Lokalsport | 21.07.2017

Karl Günter „Piet“ Peters von der PJG Traditionsmannschaft stellte sich Herausforderung

„You´ll never walk alone“

Karl Günter „Piet“ Peters bei Kilometer 56 in der Nähe von Bad Bodendorf.

Bad Neuenahr-Ahrweiler. 100 Kilometer Powerwalking im vorgegebenen Zeitlimit von 24 Stunden schienen machbar. Nachdem Karl Günter „Piet“ Peters (61, aus Bad Neuenahr), Spieler der Fußball Traditionsmannschaft des PJG Ahrweiler von seinem Sportfreund Norbert J. Becker von dem erstmalig ausgetragenen Event Rhein-Ahr-Marsch, Motto „Beat yourself“, erfahren hatte, war der Entschluss schnell gefasst, diese Herausforderung anzunehmen. Rund um die Uhr, nonstop sportlich aktiv zu sein, hatte er schon in etlichen 24h Rad- und MTB Solo-Rennen geschafft. Nun sollte das auch auf Füßen gelingen. Nach vielen zeitintensiven Trainingseinheiten war es am 7. Juli endlich soweit. Abends um 20 Uhr in Rheinbach warteten circa 400 Sportwanderer voller Adrenalin gespannt auf den Startschuss. Karl Günter „Piet“ Peters war körperlich und konditionell gut vorbereitet. Was noch fehlte, war die „moralische Unterstützung“ auf dieser mörderischen Distanz.

So erstellte das PJG-Team spontan eine WhatsApp Gruppe, in die sich die PJG Fußballer und weitere seiner Sportfreunde eintrugen. Norbert J. Becker war es auch, der den Walker Novizen „Piet“ von nun an ununterbrochen 24 Stunden live betreute, an allen elf Verpflegungspunkten mit Rat und Tat zur Seite stand, Fotos schoss, die mitfiebernde WhatsApp Gruppe permanent mit Informationen vom Stand der 100 Kilometer Tour versorgte und alle eingehenden aufmunternden Nachrichten an Karl Günter „Piet“ Peters überbrachte. Das war Doping pur für die Seele.

So waren die ersten 70 Kilometer vom Start in Rheinbach (Freitag 20 Uhr), durch den Kottenforst, zum Venusberg, durch die City von Bonn, dann am Rheinufer vorbei nach Remagen und entlang der Ahr bis Walporzheim nahezu flach und gut zu meistern.

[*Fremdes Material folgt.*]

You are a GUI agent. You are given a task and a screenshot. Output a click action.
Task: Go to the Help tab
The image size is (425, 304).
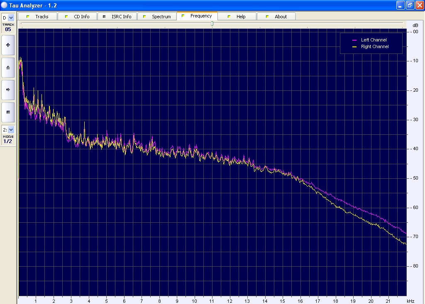(x=241, y=17)
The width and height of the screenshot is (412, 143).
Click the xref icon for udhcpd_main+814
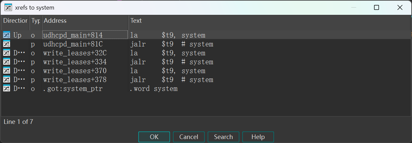pos(7,35)
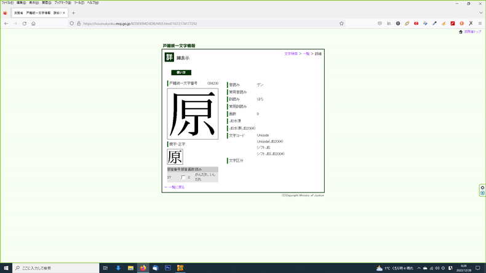Go to the browser home page icon

[33, 23]
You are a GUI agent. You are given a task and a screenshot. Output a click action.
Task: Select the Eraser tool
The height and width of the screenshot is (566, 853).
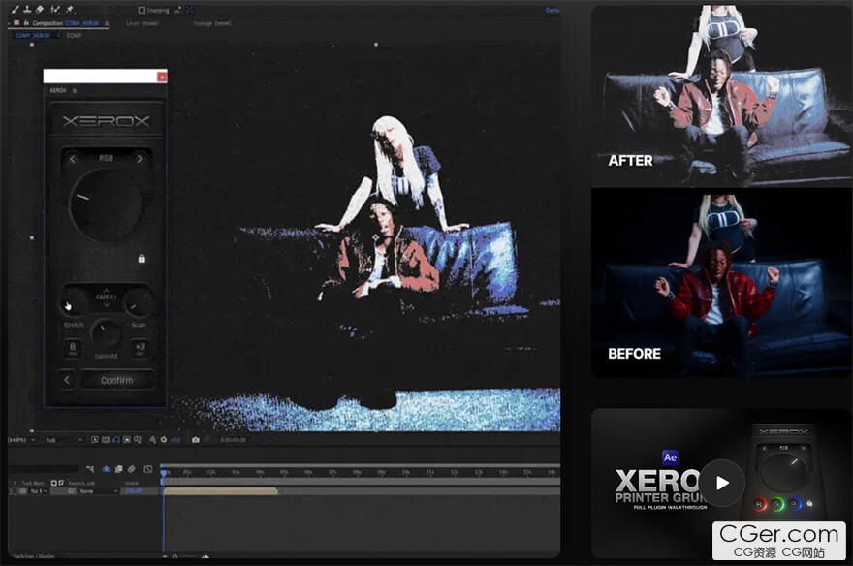40,9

Für die finalen 30 Kilometer ging der Spaß dann richtig los. Am heißen Samstagmorgen bei knalligen 30 Grad und Sonne im Nacken führte der Marsch erst leicht bergauf rechts der Ahr nach Dernau und über den langen Aufstieg zur Saffenburg nach Mayschoss. Um 12 Uhr Mittags, also „high noon“, war er nun schon fast 16 Stunden im 5.5 Km/h (Nettozeit ohne Verpflegungspausen) Schnitt auf den Beinen. Jetzt wartete die schwierigste Etappe auf ihn. 200 Höhenmeter auf den 4.5 Kilometern zur „Bergwertung“ auf der Kalenborner Höhe, dem „Dach der Tour“. Für diesen steilen Anstieg tat eine weitere Anfeuerung durch die Gruppe richtig gut und die englische Fußball Kult Hymne „You´ ll never walk alone“ passte wohl selten besser als jetzt und hier.

Ab dem Kalenborner Plateau war die Strecke wieder überwiegend flach, es waren aber immer noch knapp 20 Kilometer in circa vierStunden bei brütender Hitze zu marschieren. Doch dann war es endlich soweit. Mit leichten Blessuren, Blasen an beiden Fersen, und Oberschenkeln aus „Beton“ überquerte Karl Günter „Piet“ Peters ganz schön geschunden, jedoch glücklich, nach 21:52 Stunden die Ziellinie im Stadion von Rheinbach. Auch Betreuer Norbert J. Becker konnte mit seiner Leistung als „24-Stunden-Betreuer“ sehr zufrieden sein. Letztendlich erreichten nur circa 55 Prozent der tags zuvor gestarteten 100 Kilometer-Sportwanderer das Ziel beim vom Veranstalter Good Walking Club e.V. bestens organisierten 1. Rhein-Ahr-Marsch.

Karl Günter „Piet“ Peters bei Kilometer 56 in der Nähe von Bad Bodendorf.